◆ **WHAT IS NEEDED**
Copy out every line of the entries below word for word, from the line containing "Given: Uncheck IsEnabled under Metro Style" down to the line containing "[x=359, y=327]", both included.
..........
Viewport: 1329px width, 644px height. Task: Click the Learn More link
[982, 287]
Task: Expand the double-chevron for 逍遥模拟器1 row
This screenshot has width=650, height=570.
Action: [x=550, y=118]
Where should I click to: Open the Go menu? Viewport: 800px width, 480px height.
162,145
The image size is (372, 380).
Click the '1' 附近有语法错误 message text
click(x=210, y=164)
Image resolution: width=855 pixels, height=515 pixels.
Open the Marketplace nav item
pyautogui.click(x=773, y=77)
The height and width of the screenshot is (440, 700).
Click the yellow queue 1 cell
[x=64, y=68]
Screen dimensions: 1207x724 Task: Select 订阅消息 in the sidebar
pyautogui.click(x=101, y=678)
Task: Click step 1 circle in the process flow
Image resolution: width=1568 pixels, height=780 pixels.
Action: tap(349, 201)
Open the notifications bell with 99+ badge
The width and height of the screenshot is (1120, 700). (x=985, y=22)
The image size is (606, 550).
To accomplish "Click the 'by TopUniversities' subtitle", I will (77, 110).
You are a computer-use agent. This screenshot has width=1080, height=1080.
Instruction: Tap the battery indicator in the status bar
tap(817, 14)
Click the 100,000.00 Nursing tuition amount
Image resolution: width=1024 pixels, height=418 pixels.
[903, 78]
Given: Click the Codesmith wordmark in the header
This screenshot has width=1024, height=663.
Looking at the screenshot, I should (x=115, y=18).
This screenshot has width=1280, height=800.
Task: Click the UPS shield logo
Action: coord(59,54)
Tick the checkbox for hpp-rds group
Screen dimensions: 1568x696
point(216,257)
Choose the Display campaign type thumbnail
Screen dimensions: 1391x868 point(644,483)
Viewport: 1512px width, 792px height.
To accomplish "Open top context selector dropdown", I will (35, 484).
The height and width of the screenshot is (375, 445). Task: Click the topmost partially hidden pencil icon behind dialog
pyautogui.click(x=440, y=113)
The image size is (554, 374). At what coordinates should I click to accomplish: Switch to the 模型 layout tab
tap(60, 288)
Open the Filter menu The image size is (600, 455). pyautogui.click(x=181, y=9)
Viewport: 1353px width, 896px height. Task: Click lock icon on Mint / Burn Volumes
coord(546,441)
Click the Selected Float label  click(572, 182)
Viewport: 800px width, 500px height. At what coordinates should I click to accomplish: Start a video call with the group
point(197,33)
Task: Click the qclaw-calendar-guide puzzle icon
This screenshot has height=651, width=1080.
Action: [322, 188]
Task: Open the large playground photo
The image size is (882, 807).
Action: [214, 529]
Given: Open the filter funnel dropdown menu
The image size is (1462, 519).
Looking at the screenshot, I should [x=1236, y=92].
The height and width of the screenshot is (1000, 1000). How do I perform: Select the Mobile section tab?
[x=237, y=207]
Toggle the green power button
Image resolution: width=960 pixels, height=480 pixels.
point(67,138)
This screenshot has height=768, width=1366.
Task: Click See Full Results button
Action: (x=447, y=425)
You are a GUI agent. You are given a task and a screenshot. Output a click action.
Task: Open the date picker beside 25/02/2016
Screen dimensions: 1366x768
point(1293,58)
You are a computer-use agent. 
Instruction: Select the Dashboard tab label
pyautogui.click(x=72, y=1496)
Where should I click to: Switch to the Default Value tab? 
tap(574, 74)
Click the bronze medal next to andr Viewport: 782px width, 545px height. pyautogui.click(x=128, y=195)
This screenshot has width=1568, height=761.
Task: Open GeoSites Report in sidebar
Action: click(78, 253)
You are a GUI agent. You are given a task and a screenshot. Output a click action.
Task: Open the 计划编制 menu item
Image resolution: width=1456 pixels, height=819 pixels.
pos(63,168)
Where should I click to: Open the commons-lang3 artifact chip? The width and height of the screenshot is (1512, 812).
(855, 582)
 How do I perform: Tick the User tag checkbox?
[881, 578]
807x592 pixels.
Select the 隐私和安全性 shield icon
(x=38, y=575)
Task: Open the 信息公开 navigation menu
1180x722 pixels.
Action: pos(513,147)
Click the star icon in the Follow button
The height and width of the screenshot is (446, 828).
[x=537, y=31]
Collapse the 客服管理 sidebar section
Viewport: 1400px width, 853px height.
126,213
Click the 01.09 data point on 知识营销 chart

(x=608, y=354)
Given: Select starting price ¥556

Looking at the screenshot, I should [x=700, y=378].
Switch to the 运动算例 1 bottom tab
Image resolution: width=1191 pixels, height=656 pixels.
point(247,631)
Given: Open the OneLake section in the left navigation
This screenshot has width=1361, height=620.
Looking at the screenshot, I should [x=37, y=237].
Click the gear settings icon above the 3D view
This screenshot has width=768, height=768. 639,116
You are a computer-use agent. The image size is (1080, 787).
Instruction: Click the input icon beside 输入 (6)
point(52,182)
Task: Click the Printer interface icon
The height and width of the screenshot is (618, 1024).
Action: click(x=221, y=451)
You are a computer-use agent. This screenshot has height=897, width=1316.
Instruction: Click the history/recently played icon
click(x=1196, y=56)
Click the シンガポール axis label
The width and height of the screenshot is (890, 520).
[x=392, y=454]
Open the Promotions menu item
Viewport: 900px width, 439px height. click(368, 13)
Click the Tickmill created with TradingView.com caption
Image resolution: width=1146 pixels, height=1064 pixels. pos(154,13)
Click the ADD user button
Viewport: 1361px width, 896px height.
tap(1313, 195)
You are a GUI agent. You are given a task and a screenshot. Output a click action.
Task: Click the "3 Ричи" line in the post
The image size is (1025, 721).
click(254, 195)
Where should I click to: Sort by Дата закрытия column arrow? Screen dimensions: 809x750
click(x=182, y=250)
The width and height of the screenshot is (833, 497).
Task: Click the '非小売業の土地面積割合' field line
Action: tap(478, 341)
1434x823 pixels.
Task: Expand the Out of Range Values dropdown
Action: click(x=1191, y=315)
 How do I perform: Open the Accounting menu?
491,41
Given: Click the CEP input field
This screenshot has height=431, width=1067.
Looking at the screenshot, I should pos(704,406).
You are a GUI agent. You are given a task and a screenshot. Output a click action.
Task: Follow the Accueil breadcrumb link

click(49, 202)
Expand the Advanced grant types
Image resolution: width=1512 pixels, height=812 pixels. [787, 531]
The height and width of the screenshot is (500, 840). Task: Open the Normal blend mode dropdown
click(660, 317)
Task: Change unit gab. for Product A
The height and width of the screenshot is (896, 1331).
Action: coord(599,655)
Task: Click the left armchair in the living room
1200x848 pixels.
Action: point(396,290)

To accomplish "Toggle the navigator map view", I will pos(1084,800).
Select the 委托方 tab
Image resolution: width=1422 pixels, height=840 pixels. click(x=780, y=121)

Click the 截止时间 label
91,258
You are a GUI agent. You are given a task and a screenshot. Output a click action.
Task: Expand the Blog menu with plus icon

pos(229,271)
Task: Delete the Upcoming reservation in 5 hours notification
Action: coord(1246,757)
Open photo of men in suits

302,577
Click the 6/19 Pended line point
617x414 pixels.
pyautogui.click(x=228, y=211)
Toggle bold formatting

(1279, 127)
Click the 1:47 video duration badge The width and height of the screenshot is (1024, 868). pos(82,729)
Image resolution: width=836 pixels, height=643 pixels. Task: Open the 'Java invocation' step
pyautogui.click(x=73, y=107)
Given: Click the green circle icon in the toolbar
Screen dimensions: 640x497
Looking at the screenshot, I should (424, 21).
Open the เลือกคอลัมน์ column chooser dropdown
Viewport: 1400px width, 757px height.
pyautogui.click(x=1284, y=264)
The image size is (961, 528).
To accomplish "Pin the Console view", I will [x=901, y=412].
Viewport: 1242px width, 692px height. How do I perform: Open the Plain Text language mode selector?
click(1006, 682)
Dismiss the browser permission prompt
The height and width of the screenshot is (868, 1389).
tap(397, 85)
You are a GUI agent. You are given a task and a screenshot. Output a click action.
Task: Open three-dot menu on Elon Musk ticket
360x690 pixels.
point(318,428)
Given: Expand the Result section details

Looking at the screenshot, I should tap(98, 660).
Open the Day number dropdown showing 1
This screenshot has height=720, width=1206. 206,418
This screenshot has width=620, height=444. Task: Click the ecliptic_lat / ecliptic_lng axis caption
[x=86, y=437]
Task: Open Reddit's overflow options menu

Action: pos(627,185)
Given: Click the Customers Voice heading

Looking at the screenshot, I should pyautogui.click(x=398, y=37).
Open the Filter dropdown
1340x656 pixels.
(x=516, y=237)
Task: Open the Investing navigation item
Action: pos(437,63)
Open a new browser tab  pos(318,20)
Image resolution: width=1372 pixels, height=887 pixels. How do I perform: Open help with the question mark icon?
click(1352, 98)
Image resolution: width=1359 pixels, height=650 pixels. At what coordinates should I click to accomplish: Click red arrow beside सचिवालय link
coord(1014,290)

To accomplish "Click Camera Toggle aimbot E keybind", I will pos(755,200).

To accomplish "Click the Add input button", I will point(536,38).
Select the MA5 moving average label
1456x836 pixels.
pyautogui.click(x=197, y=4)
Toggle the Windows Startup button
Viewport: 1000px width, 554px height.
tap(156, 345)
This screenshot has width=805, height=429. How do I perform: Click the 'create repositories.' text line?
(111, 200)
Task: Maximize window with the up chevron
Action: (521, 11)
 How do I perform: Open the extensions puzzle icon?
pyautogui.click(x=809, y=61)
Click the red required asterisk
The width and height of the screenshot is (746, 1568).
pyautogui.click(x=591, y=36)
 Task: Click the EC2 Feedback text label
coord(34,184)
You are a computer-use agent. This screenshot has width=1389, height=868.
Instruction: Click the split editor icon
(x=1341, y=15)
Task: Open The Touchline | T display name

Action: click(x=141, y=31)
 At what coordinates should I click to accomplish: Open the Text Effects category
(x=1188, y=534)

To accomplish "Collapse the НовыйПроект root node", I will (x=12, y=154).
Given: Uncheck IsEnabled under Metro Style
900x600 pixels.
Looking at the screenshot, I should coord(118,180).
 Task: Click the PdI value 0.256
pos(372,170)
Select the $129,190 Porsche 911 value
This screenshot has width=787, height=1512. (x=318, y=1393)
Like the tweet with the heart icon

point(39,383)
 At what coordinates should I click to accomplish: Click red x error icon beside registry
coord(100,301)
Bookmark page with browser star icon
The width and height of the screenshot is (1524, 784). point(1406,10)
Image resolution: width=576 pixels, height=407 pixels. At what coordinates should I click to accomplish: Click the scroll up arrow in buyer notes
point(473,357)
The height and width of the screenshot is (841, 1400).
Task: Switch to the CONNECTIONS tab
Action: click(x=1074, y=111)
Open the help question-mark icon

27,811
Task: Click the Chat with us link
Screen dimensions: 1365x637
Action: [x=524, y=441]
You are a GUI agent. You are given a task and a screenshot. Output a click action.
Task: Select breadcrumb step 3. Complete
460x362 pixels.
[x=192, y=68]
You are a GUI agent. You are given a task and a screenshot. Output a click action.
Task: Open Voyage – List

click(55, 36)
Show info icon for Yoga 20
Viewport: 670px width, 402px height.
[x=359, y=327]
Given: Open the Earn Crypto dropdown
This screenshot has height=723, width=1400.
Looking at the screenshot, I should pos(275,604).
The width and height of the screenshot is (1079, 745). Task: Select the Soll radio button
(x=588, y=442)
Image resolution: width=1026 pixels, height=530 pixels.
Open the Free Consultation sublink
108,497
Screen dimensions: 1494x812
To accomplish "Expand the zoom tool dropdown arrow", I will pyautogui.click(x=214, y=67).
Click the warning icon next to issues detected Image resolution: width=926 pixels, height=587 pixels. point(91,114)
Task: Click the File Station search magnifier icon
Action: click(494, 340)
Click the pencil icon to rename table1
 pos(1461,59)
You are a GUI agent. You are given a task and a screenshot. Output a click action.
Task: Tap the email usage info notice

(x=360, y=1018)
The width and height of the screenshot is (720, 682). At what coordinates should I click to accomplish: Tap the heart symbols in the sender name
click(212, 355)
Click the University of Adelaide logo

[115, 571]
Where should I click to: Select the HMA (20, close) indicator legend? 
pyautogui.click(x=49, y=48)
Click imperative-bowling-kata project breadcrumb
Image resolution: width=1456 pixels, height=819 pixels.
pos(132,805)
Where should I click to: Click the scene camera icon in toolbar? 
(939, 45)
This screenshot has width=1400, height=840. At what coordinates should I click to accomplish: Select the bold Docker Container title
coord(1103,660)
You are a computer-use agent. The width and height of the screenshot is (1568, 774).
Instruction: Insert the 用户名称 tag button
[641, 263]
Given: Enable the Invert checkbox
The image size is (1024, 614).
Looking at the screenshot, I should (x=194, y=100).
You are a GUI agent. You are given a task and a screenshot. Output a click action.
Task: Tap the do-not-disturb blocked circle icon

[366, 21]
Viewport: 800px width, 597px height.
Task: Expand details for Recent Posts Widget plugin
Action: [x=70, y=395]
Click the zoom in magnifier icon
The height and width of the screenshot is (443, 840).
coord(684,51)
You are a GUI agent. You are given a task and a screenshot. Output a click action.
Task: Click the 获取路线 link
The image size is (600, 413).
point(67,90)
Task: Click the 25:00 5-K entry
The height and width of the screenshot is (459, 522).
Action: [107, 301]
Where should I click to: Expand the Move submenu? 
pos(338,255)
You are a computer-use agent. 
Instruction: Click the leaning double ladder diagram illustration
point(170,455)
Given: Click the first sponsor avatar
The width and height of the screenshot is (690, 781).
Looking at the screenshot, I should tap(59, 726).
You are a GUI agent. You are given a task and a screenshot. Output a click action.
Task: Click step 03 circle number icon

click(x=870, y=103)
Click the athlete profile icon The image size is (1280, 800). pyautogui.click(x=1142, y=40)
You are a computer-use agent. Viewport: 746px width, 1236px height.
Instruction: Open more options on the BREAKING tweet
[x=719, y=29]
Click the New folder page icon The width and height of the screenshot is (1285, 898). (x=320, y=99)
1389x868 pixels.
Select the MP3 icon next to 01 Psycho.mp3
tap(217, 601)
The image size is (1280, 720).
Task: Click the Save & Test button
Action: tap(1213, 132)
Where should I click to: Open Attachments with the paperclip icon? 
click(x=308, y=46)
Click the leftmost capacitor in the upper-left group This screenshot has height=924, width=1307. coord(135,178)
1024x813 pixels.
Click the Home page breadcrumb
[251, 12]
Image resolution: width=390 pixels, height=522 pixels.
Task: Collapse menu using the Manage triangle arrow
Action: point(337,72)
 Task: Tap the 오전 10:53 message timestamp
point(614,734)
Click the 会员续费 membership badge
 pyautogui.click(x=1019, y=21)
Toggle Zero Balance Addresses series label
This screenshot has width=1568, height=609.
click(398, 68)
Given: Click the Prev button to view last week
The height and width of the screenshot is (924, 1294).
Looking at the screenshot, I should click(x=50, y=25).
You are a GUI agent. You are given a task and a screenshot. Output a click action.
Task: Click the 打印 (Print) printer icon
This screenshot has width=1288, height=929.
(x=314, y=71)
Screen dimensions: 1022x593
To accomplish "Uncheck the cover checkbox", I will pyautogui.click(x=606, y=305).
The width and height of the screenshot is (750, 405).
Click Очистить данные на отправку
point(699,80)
..........
◆ **ANSWER IN FULL**
Given: Uncheck IsEnabled under Metro Style
900x600 pixels.
Looking at the screenshot, I should coord(118,180).
 Task: Click the PdI value 0.256
pos(372,170)
Select the $129,190 Porsche 911 value
This screenshot has width=787, height=1512. (x=318, y=1393)
Like the tweet with the heart icon

point(39,383)
 At what coordinates should I click to accomplish: Click red x error icon beside registry
coord(100,301)
Bookmark page with browser star icon
The width and height of the screenshot is (1524, 784). point(1406,10)
Image resolution: width=576 pixels, height=407 pixels. At what coordinates should I click to accomplish: Click the scroll up arrow in buyer notes
point(473,357)
The height and width of the screenshot is (841, 1400).
Task: Switch to the CONNECTIONS tab
Action: click(x=1074, y=111)
Open the help question-mark icon

27,811
Task: Click the Chat with us link
Screen dimensions: 1365x637
Action: [x=524, y=441]
You are a GUI agent. You are given a task and a screenshot. Output a click action.
Task: Select breadcrumb step 3. Complete
460x362 pixels.
[x=192, y=68]
You are a GUI agent. You are given a task and a screenshot. Output a click action.
Task: Open Voyage – List

click(55, 36)
Show info icon for Yoga 20
Viewport: 670px width, 402px height.
[x=359, y=327]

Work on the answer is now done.